**Action item**
Where the string "point" occurs in a line of the entries below, copy that line.

**Data for this exercise**

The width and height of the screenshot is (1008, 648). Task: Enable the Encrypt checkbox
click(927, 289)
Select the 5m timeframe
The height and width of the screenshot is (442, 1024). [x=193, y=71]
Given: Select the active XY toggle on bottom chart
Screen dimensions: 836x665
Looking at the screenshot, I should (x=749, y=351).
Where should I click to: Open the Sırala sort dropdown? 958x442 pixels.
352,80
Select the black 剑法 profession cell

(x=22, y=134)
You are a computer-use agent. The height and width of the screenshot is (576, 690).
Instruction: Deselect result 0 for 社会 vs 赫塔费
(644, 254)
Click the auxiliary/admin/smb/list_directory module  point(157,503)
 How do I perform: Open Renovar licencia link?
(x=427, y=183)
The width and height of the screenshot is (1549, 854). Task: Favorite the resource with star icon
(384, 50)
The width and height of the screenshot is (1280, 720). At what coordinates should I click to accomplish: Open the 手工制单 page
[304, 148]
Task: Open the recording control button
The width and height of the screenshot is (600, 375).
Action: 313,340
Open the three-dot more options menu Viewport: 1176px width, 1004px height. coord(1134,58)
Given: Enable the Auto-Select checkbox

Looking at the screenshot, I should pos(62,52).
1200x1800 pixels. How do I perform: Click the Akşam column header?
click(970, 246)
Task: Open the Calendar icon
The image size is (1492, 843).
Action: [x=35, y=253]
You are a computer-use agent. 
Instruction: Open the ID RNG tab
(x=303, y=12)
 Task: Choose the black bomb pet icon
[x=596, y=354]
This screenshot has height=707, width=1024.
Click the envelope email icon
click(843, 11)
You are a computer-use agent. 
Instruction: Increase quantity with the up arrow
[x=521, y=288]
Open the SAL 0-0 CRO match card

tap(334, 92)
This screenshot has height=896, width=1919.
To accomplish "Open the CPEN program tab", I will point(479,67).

**Answer to the exercise**
Click the auxiliary/admin/smb/list_directory module  point(157,503)
To accomplish "Open the CPEN program tab", I will point(479,67).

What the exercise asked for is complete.